#### SUPPLIED PASSAGE:
It’s out of control, folks.
Someone asked me last week what’s the single biggest problem I see over and over with submissions to Coverage, Ink? My reply didn’t take much thought: “%#$@&*!^& ensemble scripts.”
Allow me to clarify. See, this is what happens: a writer begins a script with a good idea of the story he wants to tell. But something happens along the way. As the writer crafts the story, he explores the secondary characters—winds up giving the secondary characters a subplot. Before you know it, the secondary characters are competing for screen time with the hero. At some point, the writer realizes this. But instead of going back and fixing the problem, he rationalizes, “Well, hey, it’s an ensemble.” Next thing you know, we have four or five or more main characters, each with their own storyline, all competing for screen time. Reader disinterest is the inevitable result.
Let me make this as clear as I can: when it comes to ensembles, DON’T DO IT. There are only a small handful of these films that ever get made, and they’re generally done by auteurs such as Altman. Does Hollywood ever make them? Very, very rarely, and hardly ever do they sell as a spec.

#### DATA PROVIDED:
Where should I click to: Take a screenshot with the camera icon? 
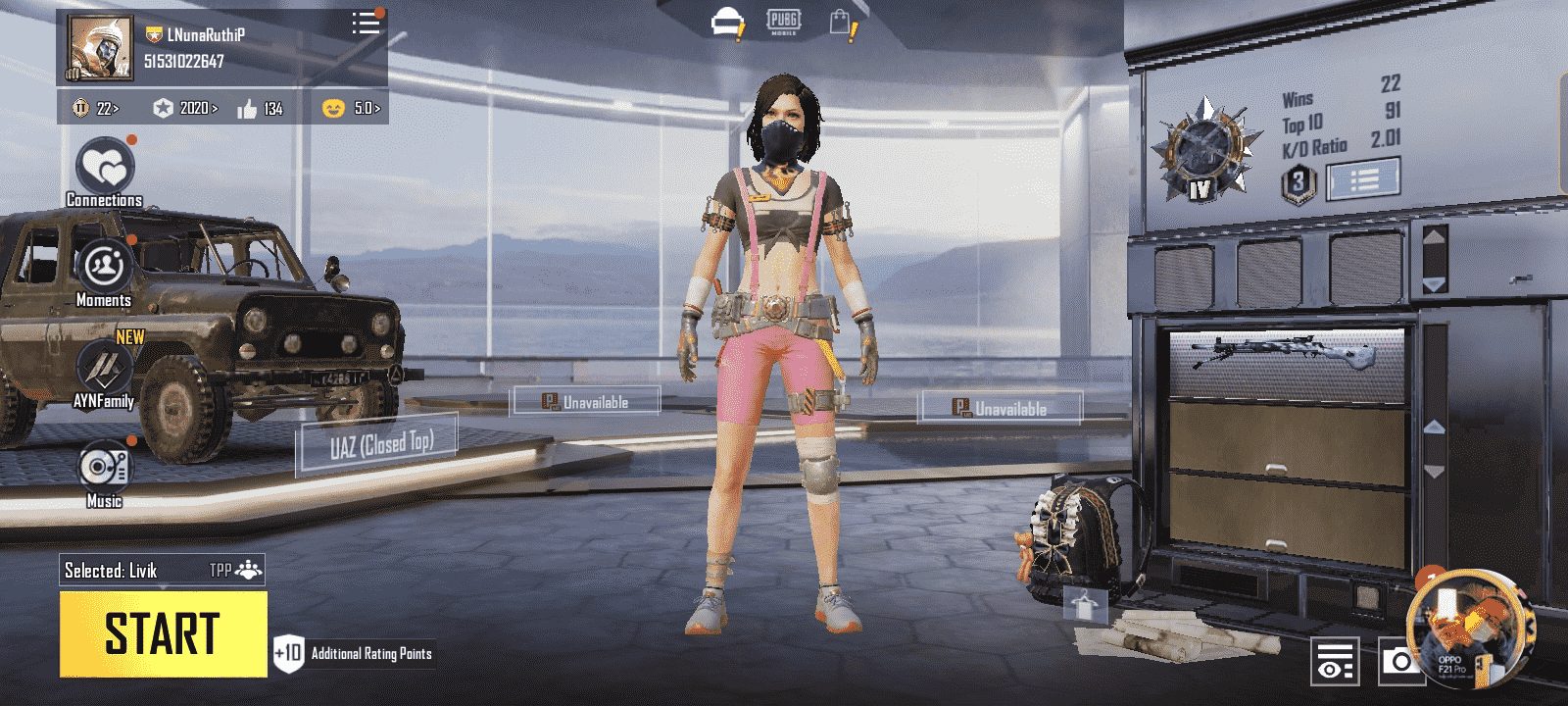(1401, 662)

#### DIRECTION A:
Name every proper noun that appears in the piece on ensemble scripts.
#### DIRECTION B:
Render this sentence from the piece on ensemble scripts in Spanish: "There are only a small handful of these films that ever get made, and they're generally done by auteurs such as Altman."

#### CORRECT OUTPUT A:
Coverage, Ink
Altman
Hollywood

#### CORRECT OUTPUT B:
Solo se llega a hacer un puñado muy pequeño de estas películas, y por lo general las hacen autores como Altman.